::: PASSAGE SHOWN :::

FBI Probes Arafat for 1973 Murders of 2 U.S. Diplomats - Aaron Klein (World Net Daily)
    After 31 years, the FBI has opened an investigation into the involvement of Yasser Arafat in the murders of two U.S. diplomats in Sudan.
    On March 1, 1973, eight members of the Black September terrorist organization, part of Arafat's Fatah faction of the PLO, stormed the Saudi embassy in Khartoum, reportedly on Arafat's orders, taking U.S. Ambassador Cleo Noel, Charge d'Affaires George Curtis Moore, and others hostage, and one day later, killing Noel, Moore, and Belgian diplomat Guy Eid.
    James J. Welsh, the National Security Agency's Palestinian analyst at the time of the murders, has said he intercepted a transmission from Arafat involving an imminent operation in Khartoum, and charges the NSA has had tapes of Arafat ordering the executions.
    Raanan Gissin, chief spokesperson for Israeli Prime Minister Sharon, said, "We intercepted the phone calls, and the U.S. also corroborated this on their own."

Iran Still Buying Centrifuge Parts Abroad (AFP/Yahoo)
    Iran is continuing to buy parts for centrifuges abroad, often skirting sanctions and export controls, Western intelligence officials said this week. According to a non-U.S. intelligence official, "There are companies all over Europe involved."
    "Iranian scientists, including nuclear scientists, are coming and going also to and from China," the official said.
    Analysts said Iran uses front companies to get around export controls on sensitive equipment.

Al-Sadr's Rebel Army Finds Fresh Theater of War in Baghdad - Stephen Farrell (London Times)
    The Baghdad stronghold of Muqtada al-Sadr is being wired for war, less than two weeks after his al-Mahdi Army was squeezed out of its previous redoubt in Iraq's holy city of Najaf.
    By night U.S. warplanes attack the vast Shia slum. By day its streets teem with teenagers planting booby traps on every street corner to ambush U.S. tanks.
    On countless occasions The Times's car drove over wires or narrowly missed tell-tale bumps of melted and reworked tarmac in roads.
    Civilian drivers blithely cross them, assuming that the explosive devices below are detonated by remote control or triggered only by the weight of armored vehicles.
    Artillery shells lying in the gutter with wires protruding are clearly visible.

Pakistan Kills 50, Mostly Foreigners, in Attack on Al-Qaeda Camp (AFP/Yahoo)
    Pakistani warplanes smashed a suspected al-Qaeda training camp near the Afghan border Thursday, army spokesman Maj. Gen. Shaukat Sultan said.
    "Around 50 people, 90% of them foreigners, were killed in the strike," he said. Most of the victims were Uzbeks and Chechens with some Arabs among them.

Report: Germany Ready to Help Israel Acquire New Submarines (Reuters/Ha'aretz)
    Germany is ready to help Israel acquire two new submarines and modernize three older vessels, German Defense Minister Peter Struck said Wednesday.
    Germany financed and supplied Israel with three submarines in the 1990s.

:::

■ TASK STATEMENT: Could you extend the news digest above, picking up right after its last sentence?

::: THE DATA :::

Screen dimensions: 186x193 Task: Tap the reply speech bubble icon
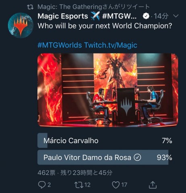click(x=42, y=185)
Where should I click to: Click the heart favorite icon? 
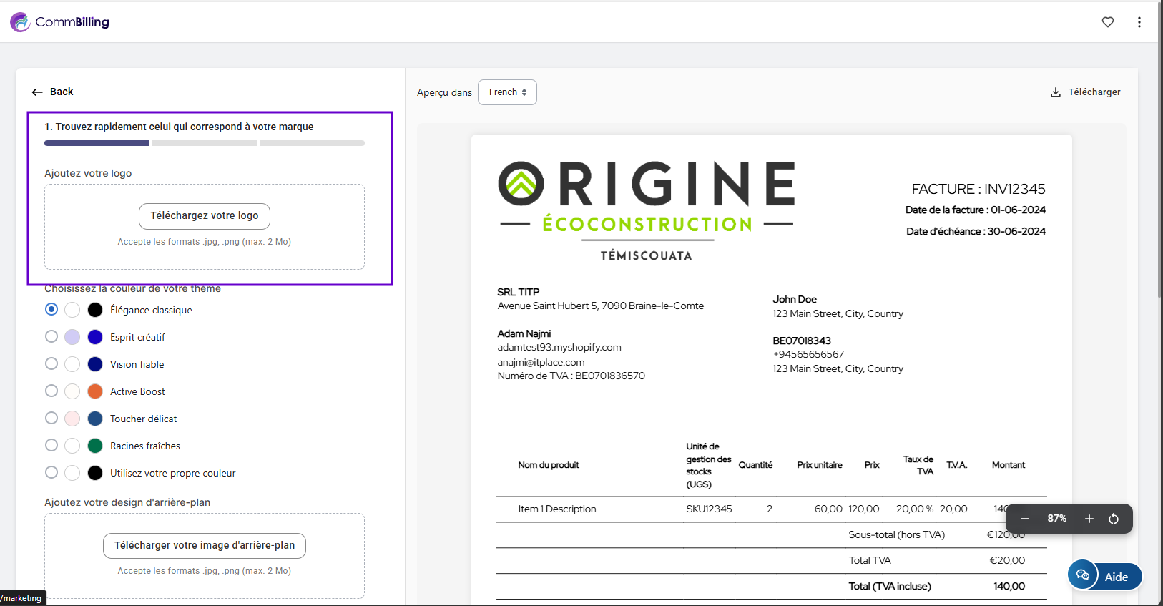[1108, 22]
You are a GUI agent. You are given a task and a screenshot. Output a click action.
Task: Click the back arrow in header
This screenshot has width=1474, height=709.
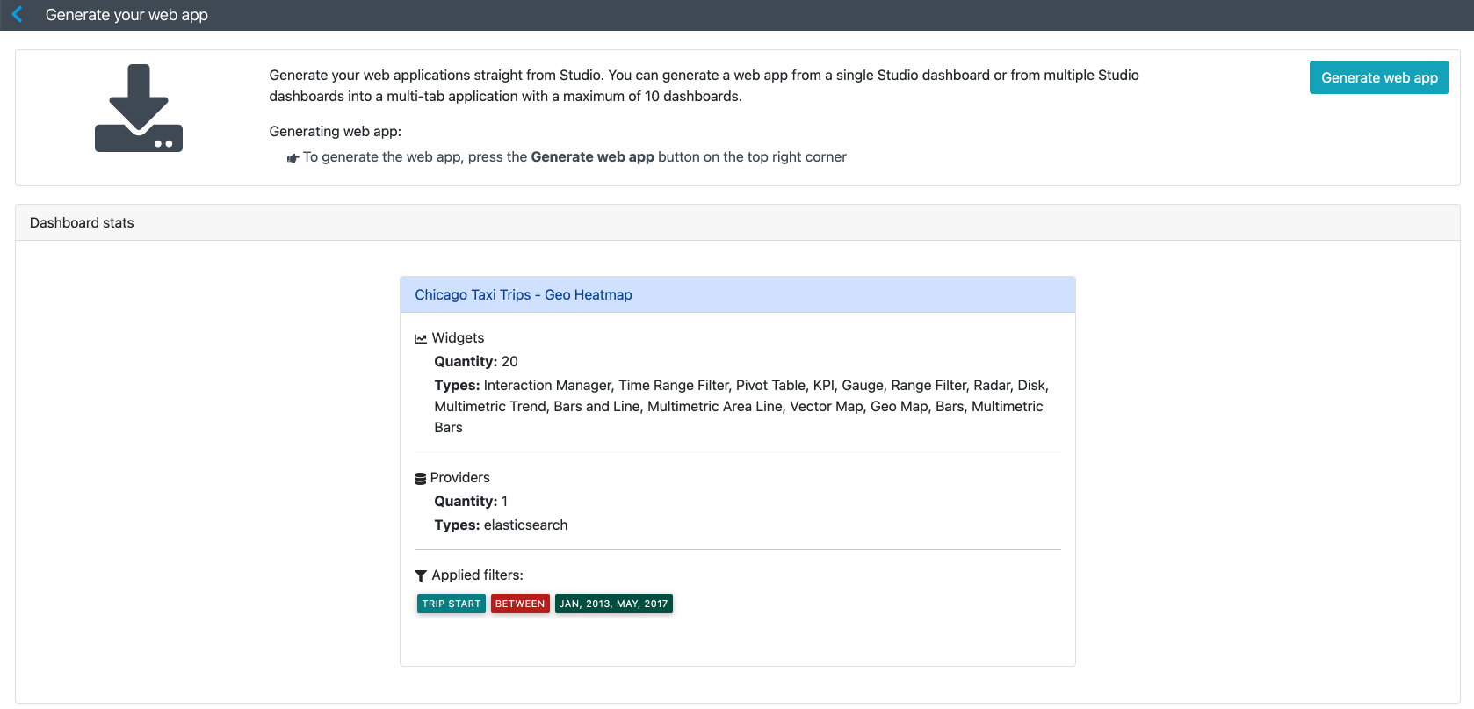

:::

■ ANSWER TO THE EXERCISE:
Libyan Sincerity on Arms In Doubt - Bill Gertz (Washington Times)
    The U.S. stood by for years as supposed allies helped its enemies obtain the world's most dangerous weapons, reveals Bill Gertz, defense and national security reporter for the Washington Times, in his new book Treachery.
    Libya ultimately admitted it had spent some $500 million since the late 1990s in developing nuclear weapons.
    The Libyans have continued to deny the existence of a biological-weapons program, even though numerous intelligence reports indicate they have such a program.

Report: U.S. Security Officers Lack Skills to Vet Saudis Seeking Visas - Rachel L. Swarns (New York Times)
    According to a Department of Homeland Security report released Thursday, 9 of the 10 homeland security officers assigned to screen visa applications in Saudi Arabia did not speak or read Arabic.

Jewish Couple Married on Temple Mount in Jerusalem - Tal Yamin-Wolfowitz and Itamar Inbari (Maariv-Hebrew)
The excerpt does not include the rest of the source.